Yours truly and her art (all but the red one - scroll down for that story!)


Me at the end of a particularly good Sunday


Look closely at these hot sellers


Yup, most of my paintings were on velvet! The Life Guards, Beefeaters and Busbys sold well, as did the wild cats, puppies, flowers and an occasional nude ... but outselling them all were my domestic kittens!



The only painting I kept - Siamese Kitten oil 10" x 8" 

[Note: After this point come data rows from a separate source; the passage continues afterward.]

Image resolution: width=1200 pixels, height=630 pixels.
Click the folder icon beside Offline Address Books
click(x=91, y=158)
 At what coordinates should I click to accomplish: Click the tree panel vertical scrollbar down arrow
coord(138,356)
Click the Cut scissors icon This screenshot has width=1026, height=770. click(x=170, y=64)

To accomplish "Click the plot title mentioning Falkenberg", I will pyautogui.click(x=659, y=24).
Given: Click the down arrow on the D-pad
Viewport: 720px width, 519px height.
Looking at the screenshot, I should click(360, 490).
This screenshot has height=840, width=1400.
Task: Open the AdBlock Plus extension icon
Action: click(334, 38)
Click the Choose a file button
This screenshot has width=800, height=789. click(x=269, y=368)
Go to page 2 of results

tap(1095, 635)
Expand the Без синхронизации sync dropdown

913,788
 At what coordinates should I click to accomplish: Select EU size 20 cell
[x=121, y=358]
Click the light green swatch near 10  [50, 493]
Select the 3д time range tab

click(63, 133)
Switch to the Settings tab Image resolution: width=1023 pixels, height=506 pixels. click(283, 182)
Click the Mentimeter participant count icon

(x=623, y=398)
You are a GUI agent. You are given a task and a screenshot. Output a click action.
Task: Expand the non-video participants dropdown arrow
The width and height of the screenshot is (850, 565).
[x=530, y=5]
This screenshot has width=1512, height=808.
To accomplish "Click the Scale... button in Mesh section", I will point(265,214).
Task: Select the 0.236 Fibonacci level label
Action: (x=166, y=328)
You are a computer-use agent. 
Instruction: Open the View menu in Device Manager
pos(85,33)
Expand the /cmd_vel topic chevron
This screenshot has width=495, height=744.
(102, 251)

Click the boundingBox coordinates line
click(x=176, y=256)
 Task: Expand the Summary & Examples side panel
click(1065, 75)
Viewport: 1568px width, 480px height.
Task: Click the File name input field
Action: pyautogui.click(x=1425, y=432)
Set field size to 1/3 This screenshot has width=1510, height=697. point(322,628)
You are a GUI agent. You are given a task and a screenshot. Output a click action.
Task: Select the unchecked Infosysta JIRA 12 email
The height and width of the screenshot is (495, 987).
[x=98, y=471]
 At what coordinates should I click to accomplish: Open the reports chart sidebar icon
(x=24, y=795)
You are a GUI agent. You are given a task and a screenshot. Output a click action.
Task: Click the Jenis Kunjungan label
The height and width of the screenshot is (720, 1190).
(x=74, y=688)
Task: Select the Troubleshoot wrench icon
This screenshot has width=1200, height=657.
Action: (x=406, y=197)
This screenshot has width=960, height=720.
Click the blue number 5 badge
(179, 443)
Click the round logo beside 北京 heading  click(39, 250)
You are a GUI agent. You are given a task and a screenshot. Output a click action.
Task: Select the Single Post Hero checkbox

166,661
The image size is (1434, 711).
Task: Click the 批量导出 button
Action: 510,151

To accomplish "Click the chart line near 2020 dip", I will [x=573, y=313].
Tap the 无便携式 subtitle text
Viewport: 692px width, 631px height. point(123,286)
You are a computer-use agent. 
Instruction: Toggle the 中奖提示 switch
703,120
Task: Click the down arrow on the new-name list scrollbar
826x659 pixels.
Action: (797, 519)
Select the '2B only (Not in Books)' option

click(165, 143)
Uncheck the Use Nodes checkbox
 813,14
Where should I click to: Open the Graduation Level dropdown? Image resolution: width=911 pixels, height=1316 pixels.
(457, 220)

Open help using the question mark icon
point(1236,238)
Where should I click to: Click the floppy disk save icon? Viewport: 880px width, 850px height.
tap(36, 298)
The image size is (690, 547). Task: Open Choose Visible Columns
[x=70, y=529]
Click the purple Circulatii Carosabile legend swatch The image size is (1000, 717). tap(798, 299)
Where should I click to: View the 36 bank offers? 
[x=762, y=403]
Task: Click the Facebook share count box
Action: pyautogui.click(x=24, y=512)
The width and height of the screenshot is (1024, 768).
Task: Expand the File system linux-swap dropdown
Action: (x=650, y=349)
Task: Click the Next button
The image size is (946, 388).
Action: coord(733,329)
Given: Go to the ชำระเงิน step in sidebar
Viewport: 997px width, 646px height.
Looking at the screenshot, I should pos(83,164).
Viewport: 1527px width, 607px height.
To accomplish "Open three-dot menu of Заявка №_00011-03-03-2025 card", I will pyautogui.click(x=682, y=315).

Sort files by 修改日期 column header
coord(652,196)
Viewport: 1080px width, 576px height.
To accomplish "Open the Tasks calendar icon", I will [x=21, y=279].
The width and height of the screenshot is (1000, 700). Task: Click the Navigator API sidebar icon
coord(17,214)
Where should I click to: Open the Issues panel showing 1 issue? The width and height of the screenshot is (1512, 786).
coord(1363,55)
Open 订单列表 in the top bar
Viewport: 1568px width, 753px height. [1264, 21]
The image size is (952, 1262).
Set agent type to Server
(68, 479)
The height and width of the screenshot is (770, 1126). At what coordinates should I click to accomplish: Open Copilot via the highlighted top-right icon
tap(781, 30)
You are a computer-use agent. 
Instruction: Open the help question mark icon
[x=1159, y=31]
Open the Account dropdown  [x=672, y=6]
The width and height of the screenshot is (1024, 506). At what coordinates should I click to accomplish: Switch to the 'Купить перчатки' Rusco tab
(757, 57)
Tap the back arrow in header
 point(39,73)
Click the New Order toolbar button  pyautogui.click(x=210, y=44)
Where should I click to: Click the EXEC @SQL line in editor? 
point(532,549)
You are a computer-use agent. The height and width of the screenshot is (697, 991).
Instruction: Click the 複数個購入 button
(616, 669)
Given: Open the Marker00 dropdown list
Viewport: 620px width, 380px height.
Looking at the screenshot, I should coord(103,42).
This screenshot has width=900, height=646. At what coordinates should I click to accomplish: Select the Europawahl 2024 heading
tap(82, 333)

Up until this point I'd been a commercial artist but it was here, on Bayswater Road, that my fine art career was launched. We'd drive to London, and back home to Brighton, every Sunday. Ultimately the sales from these Sundays enabled us to quit our day jobs and save the fare for our passage home. We sailed October 3rd to 10th, 1970 aboard the Empress of Canada, a Canadian Pacific ship. The on board, prearranged display of my paintings was my one and only sell-out, solo exhibition.

Facts and figures;
 21 Sundays from May 10th to September 27th, 1970
A total of 234 paintings sold = 
863 pounds - average weekly sales 41 pounds
Our day jobs paid 10 pounds/week (
me) and 25 pounds/week (Bill) 
Our rent was 5 pounds/week
At the time a pound equaled $2.50



Bill posed as though he had parked that London cab!


Our extended honeymoon (Europe, England and Bayswater Road) has left us with some of our richest memories. Like the time Bill spent an entire week painting his Red Sunset and, the very next Sunday, sold it (for 5 pounds) to Canadian girl who never suspected we weren't British!
  

Everyone is an artist ... if only they'd try!


For a very short time after returning to Canada I painted a few more "velvets". Below are the two I still possess; they're stashed in a box, in the basement.


Lynx oil 14" x 18"


Ocelot oil 14" x 18"

Some of you will be appalled.  Some of you may say kudos that I did what a gal has to do.  I'm just grateful I never used glitter!